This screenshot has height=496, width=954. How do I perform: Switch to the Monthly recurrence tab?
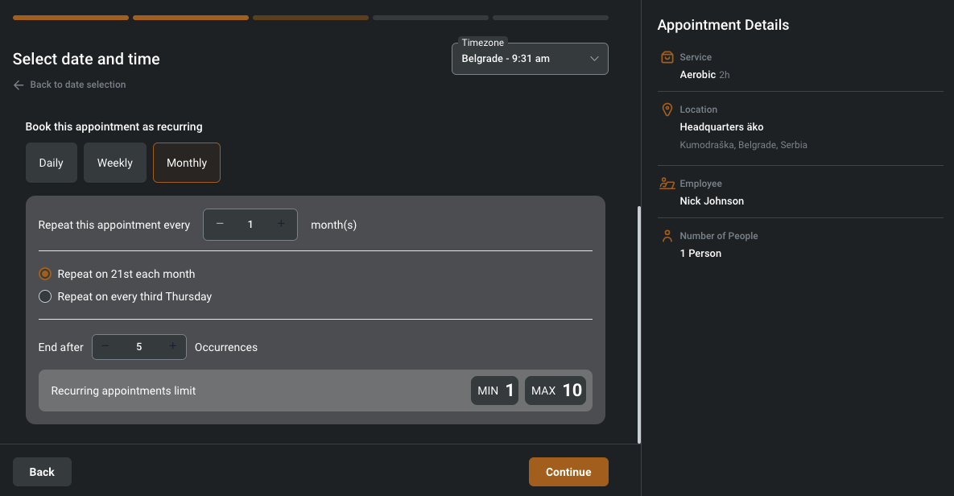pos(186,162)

══════════════════════════════

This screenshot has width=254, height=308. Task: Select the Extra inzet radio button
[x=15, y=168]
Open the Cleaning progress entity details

══════════════════════════════

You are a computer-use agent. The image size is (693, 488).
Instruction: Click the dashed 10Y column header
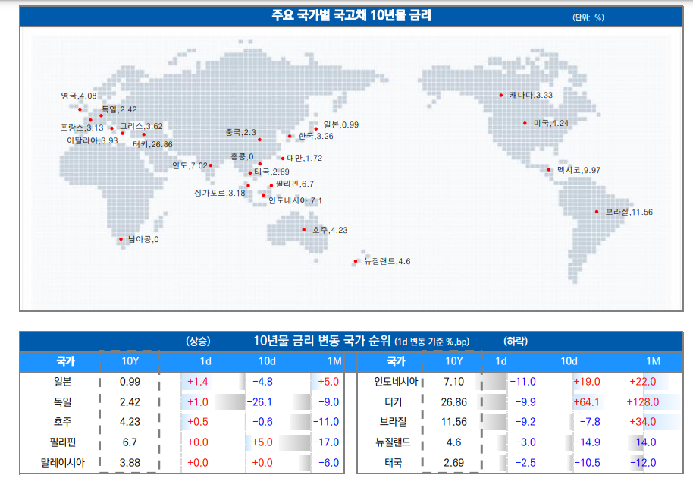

══════════════════════════════

PROBLEM DETAILS
Copy out, word for word, the part of the entries above that begins at the line with "You are a computer-use" and ends at the line with "Instruction: Click the", including both.

ANSWER SPACE
You are a computer-use agent. The image size is (693, 488).
Instruction: Click the dashed 10Y column header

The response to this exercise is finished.